Thursday, March 20, 2025

The Heritage Month Project: "Monster, She Wrote" by Lisa Kroger and Melanie R. Anderson

At last, I am writing about Women's History Month reading! I am beginning with Monster, She Wrote: The Women Who Pioneered Horror and Speculative Fiction by Lisa Kroger and Melanie R. Anderson. This is another book from my To Be Read stash on my Kindle app. I'm not much of a fan of horror and only dabble in speculative fiction. However, the women's history aspect grabbed me on this one.

Monster, She Wrote is what might be described as a popular history. There's a section for each author covered, and within that section is an overview/critique, a list of the author's best works, and a list of similar authors. That last section I particularly liked.

The authors begin with women writers of Gothic novels in the eighteenth and nineteenth centuries, since, they say, "There's a strong argument that horror as it exists in the twenty-first century evolved from the Gothic novel..." They cover six women in this section, the two best known (because I've heard of them) being Mary Wollstonecraft Shelley and Ann Radcliffe. Now six is not a statistically significant number. But I was still surprised there were that many, in part because conventional wisdom tells us that women in the past just could not and did not work. 

Later sections of the book tie time periods to subjects such as ghost stories, the occult, pulps, and paperback horror. I was particularly interested in women writing in various fields in the twentieth century. These writers moved around with work, some writing for television as well as paperbacks. Or, like Shirley Jackson, writing horror as well as domestic stories for women's magazines. I like the idea of not allowing yourself to be tied to one thing. 

The last section, The Future of Horror and Speculative Fiction, included interesting people whose work I'm now interested in reading.
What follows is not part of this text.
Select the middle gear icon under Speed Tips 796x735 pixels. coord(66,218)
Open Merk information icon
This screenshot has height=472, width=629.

In fact, I've already read a short story by Helen Oyeyemi.

The Housewife Writer

For some time, I've been interested in women who self-identify as housewife writers. There aren't a lot of them, but I am trying to focus my Women's History Month reading on that. I'm not talking about homemaking as women's God-given role, what they are born to do. I am talking about homemaking as life maintenance, eating and putting clothes on backs and who does that for themselves and others? Why is that not considered as significant as roping a steer or running a store? I have a theory. 
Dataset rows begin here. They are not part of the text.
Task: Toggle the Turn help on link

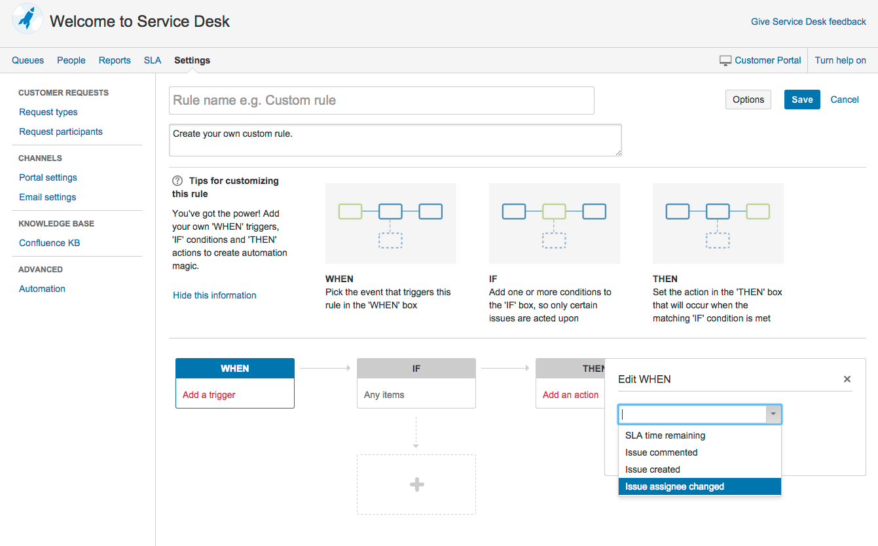Action: pyautogui.click(x=840, y=60)

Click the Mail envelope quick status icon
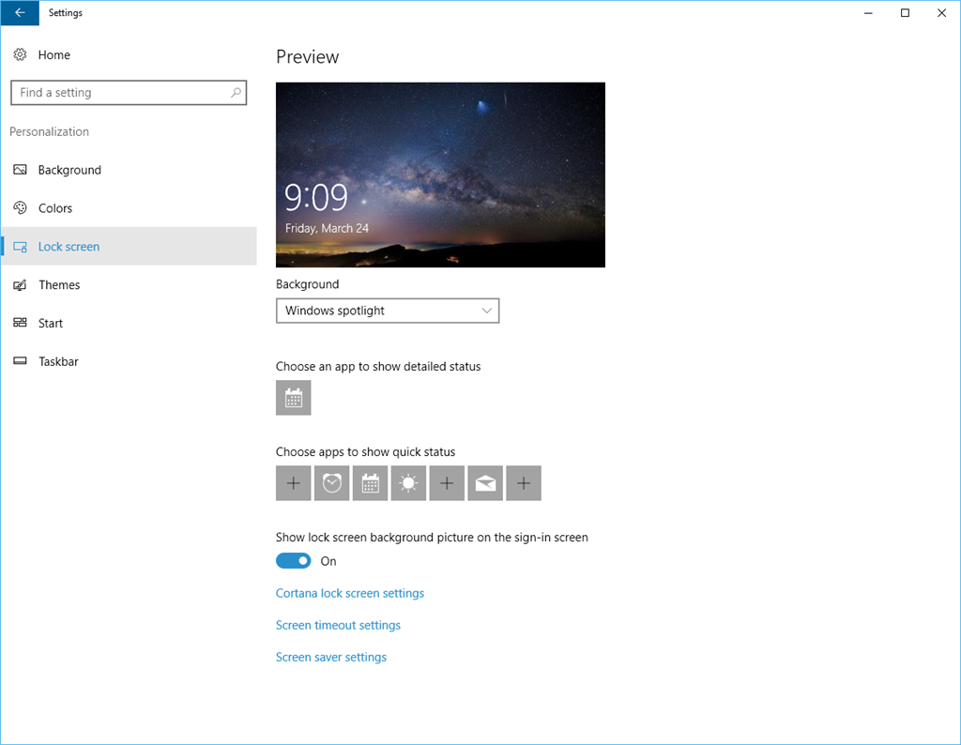485,483
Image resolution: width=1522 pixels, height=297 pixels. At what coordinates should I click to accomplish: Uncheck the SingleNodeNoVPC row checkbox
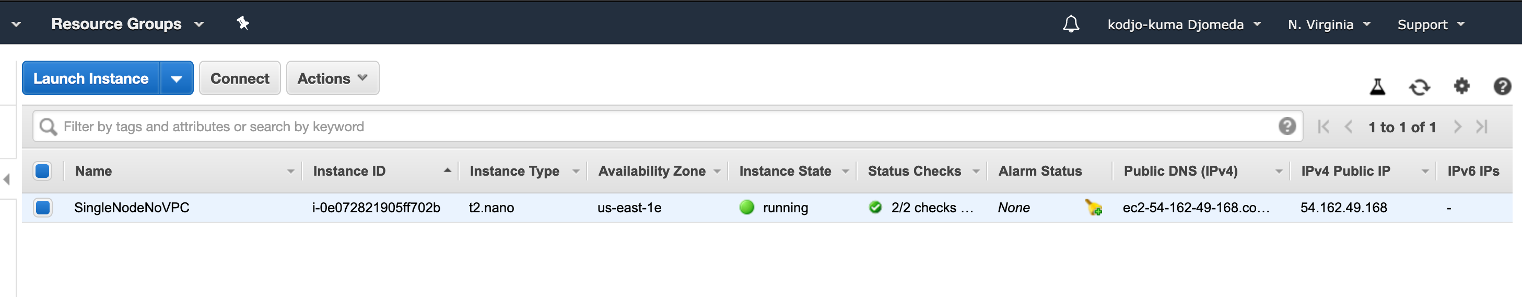coord(43,208)
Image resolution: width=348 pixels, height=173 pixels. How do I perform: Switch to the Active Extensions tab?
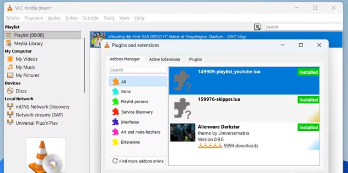[164, 59]
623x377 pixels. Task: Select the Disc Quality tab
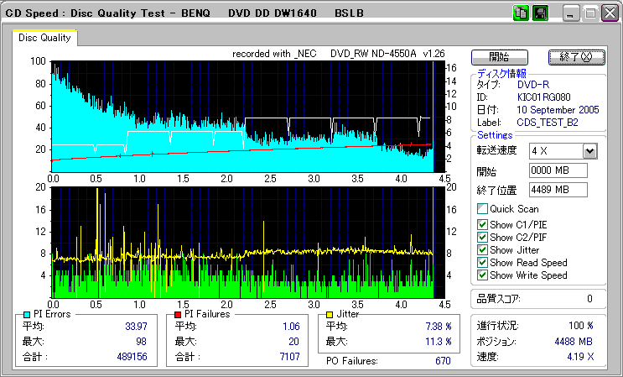pos(44,38)
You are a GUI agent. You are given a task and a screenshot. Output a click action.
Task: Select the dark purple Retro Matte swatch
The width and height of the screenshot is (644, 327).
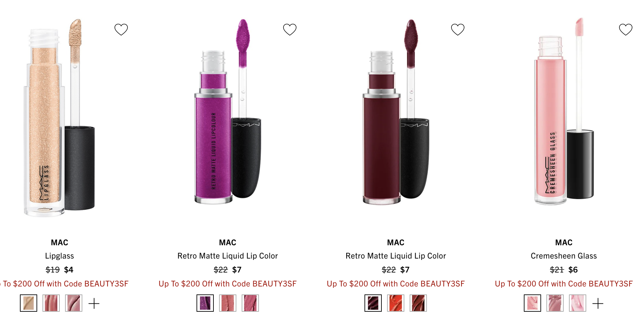pyautogui.click(x=205, y=303)
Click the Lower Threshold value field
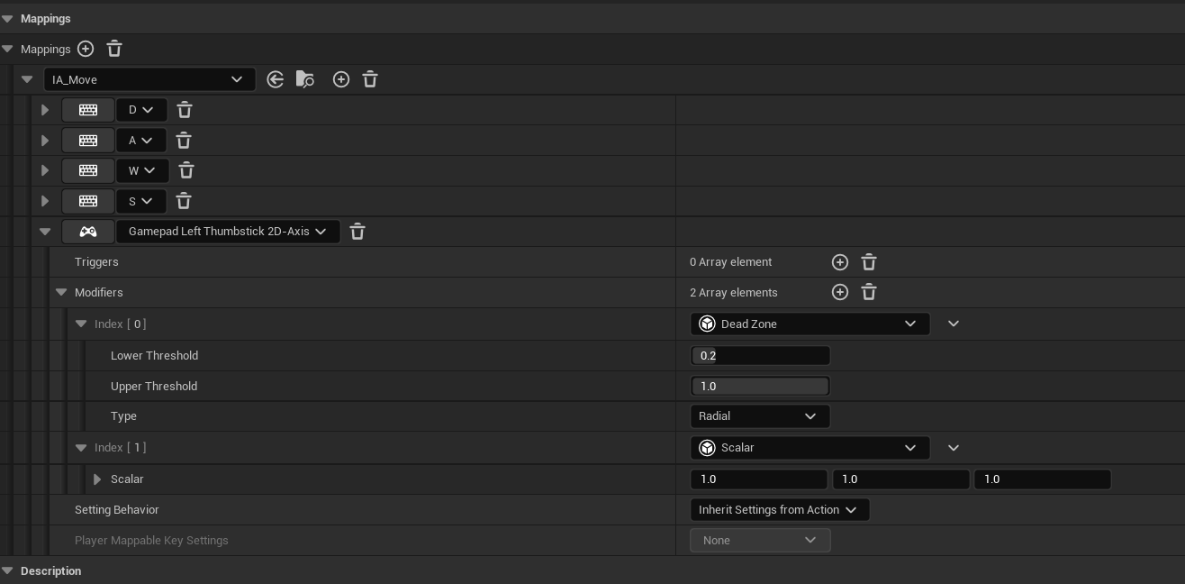Viewport: 1185px width, 584px height. [x=759, y=356]
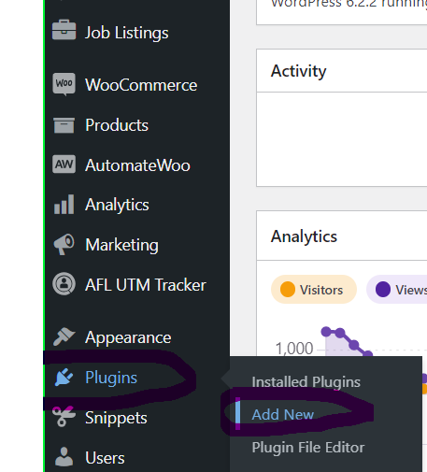
Task: Click the Appearance paintbrush icon
Action: (64, 336)
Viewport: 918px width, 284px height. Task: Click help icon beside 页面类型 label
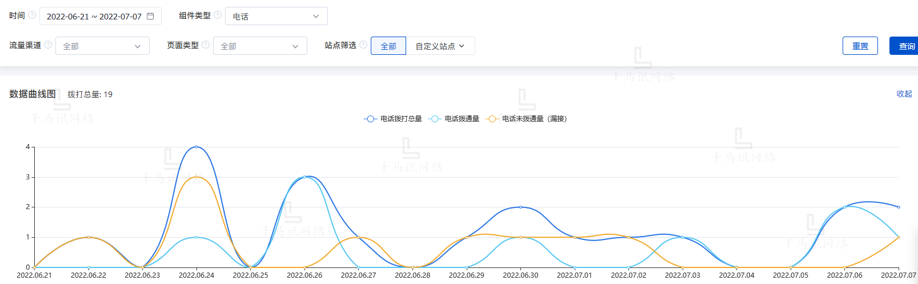pyautogui.click(x=206, y=45)
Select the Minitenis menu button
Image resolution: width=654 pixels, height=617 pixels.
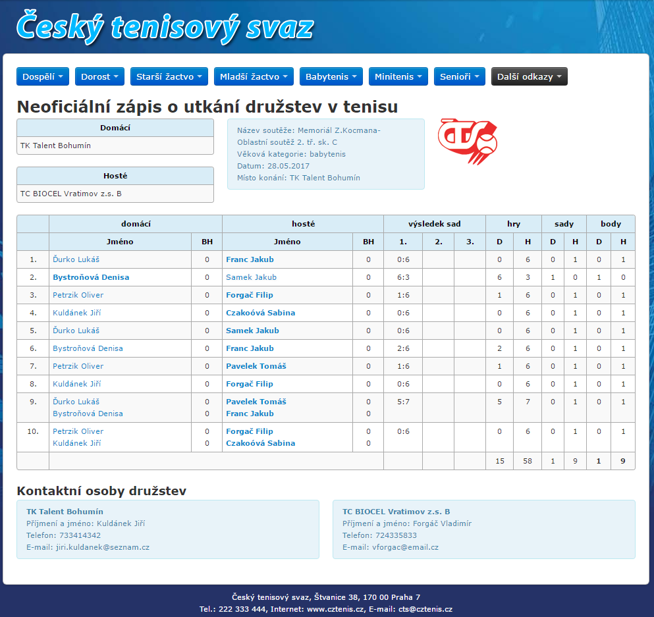point(398,76)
In their section of Monster, She Wrote called Haunting the Home Kroger and Anderson say, "Historically, women have been consigned to the domestic realm, running the household and caring for children." "Many of the women profiled in this book struggled with that dichotomy: the pressure to care for home and family, and the need to tend their writing career. Haunted house fictions play upon the complex fears and concerns about domestic issues that woman have long grappled with."

They include Shirley Jackson in that section. I consider her to be the ultimate housewife writer. More on that before the end of the month.